More and more people know that they need to apply for trademarks to protect their intellectual property. But how to use the trademark after obtaining the trademark right? What could we do when face the revocation?

December 6, 1993, 
SEVEN FRIENDS INDUSTRIAL CO.,LTD.  (plaintiff) designated the "Angelina Design Graphic" (disputed trademark) trademark as class 24crystallized fruits, candy, biscuits, muesli, bread and cakes and applied through IPO (defendant) which according to Trademark Law Enforcement Rules 24 at that time. The French company Angelina Co., Ltd. applied for the revocation of its registration on September 25, 2014 with the "Angelina Design Graphic" violated of Trademark Law Article 63, paragraph 1, subparagraph 2.

After examining by the defendant, revocation judgment No. L01030449 was the judgment of the disputed trademark on October 8, 2015. The disputed trademark should be revoked. The plaintiff was dissatisfied and filed an appeal. On February 3, 2016, MOEA rejected the appeal with the judgment No. 10506301020. The plaintiff was dissatisfied, and filed an administrative lawsuit to MOEA. After MOEA judged to revoke the appeal judgement and the original judgement. The defendant and the participant were dissatisfied and filed an appeal. According to the Judgment No. 133 of the Supreme Administrative Court in 2019, it was believed that the disputed trademark was truly used in the "cakes" goods within three years before it be revoked.

Question:
The plaintiff used the disputed trademark in the "cakes" goods within 3 years before the participant applying for revocation (September 25, 2014). Could the goods "crystallized fruits, candy, biscuits, muesli and bread" be determined as actual use?


The purpose of the Trademark Law Article 63, paragraph 1, subparagraph 2 is to encourage trademark owners to actively use their trademarks after registering them.
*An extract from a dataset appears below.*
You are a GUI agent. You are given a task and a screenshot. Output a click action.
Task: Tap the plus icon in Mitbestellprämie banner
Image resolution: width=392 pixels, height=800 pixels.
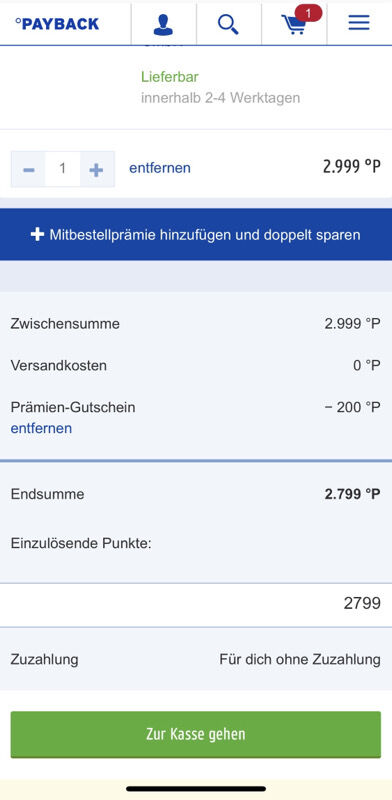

In order to give full play to the trademark's function of identifying the source of goods or services. It can continue to maintain the trademark rights. However, in order to avoid being too harsh, if the trademark owner has provided evidence of using part of goods or services, for other goods or services that are "same in nature", although no proof is provided, they can also be determined as actual use.

For the so-called "same in nature" goods or services, you can refer to the goods or services class by Taiwan IPO as 6 codes of goods or services (for groups not classified to 6 codes, the 4 codes shall prevail).  In principle, the goods and services name under the 6-code goods and service group item can be regarded as the same nature.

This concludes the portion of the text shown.